[Don Quixote by Miguel de Cervantes Saavedra]@TWC D-Link book
Don Quixote

CHAPTER XX
7/8

"Look here, my lively gentleman, if these, instead of being fulling hammers, had been some perilous adventure, have I not, think you, shown the courage required for the attempt and achievement?
Am I, perchance, being, as I am, a gentleman, bound to know and distinguish sounds and tell whether they come from fulling mills or not; and that, when perhaps, as is the case, I have never in my life seen any as you have, low boor as you are, that have been born and bred among them?
But turn me these six hammers into six giants, and bring them to beard me, one by one or all together, and if I do not knock them head over heels, then make what mockery you like of me." "No more of that, senor," returned Sancho; "I own I went a little too far with the joke.

But tell me, your worship, now that peace is made between us (and may God bring you out of all the adventures that may befall you as safe and sound as he has brought you out of this one), was it not a thing to laugh at, and is it not a good story, the great fear we were in ?--at least that I was in; for as to your worship I see now that you neither know nor understand what either fear or dismay is." "I do not deny," said Don Quixote, "that what happened to us may be worth laughing at, but it is not worth making a story about, for it is not everyone that is shrewd enough to hit the right point of a thing." "At any rate," said Sancho, "your worship knew how to hit the right point with your pike, aiming at my head and hitting me on the shoulders, thanks be to God and my own smartness in dodging it.

But let that pass; all will come out in the scouring; for I have heard say 'he loves thee well that makes thee weep;' and moreover that it is the way with great lords after any hard words they give a servant to give him a pair of breeches; though I do not know what they give after blows, unless it be that knights-errant after blows give islands, or kingdoms on the mainland." "It may be on the dice," said Don Quixote, "that all thou sayest will come true; overlook the past, for thou art shrewd enough to know that our first movements are not in our own control; and one thing for the future bear in mind, that thou curb and restrain thy loquacity in my company; for in all the books of chivalry that I have read, and they are innumerable, I never met with a squire who talked so much to his lord as thou dost to thine; and in fact I feel it to be a great fault of thine and of mine: of thine, that thou hast so little respect for me; of mine, that I do not make myself more respected.

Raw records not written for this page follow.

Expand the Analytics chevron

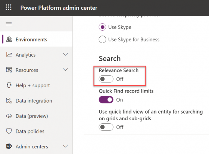65,54
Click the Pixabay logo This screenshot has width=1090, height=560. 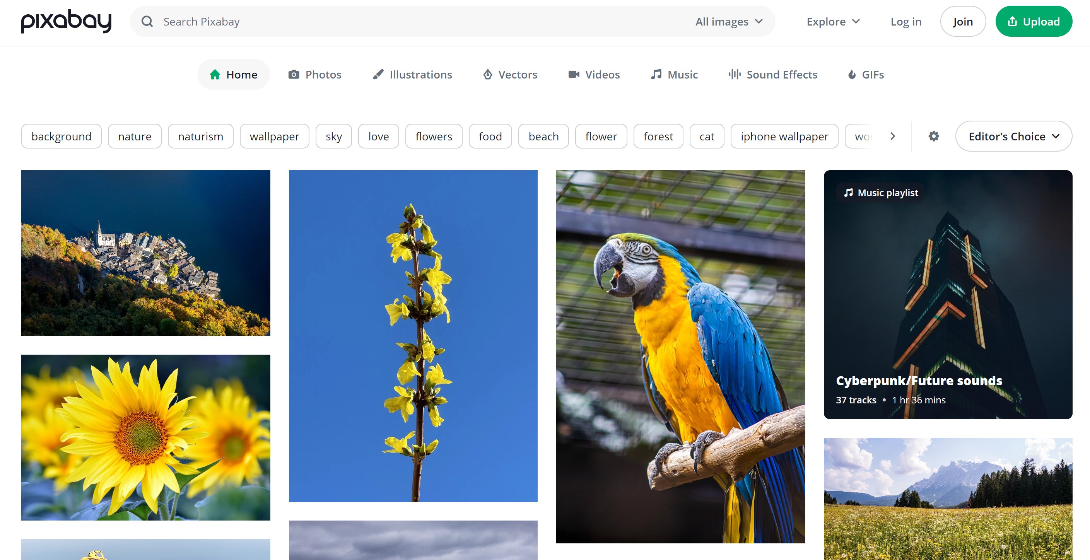[66, 21]
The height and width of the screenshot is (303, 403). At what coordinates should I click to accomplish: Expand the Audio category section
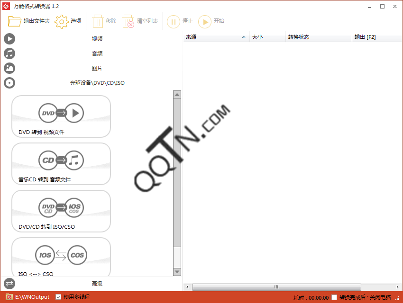97,53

There was Gandalin, the squire of Amadis of Gaul, that was Count of the Insula Firme, and we read of him that he always addressed his lord with his cap in his hand, his head bowed down and his body bent double, more turquesco.

And then, what shall we say of Gasabal, the squire of Galaor, who was so silent that in order to indicate to us the greatness of his marvellous taciturnity his name is only once mentioned in the whole of that history, as long as it is truthful?
From all I have said thou wilt gather, Sancho, that there must be a difference between master and man, between lord and lackey, between knight and squire: so that from this day forward in our intercourse we must observe more respect and take less liberties, for in whatever way I may be provoked with you it will be bad for the pitcher.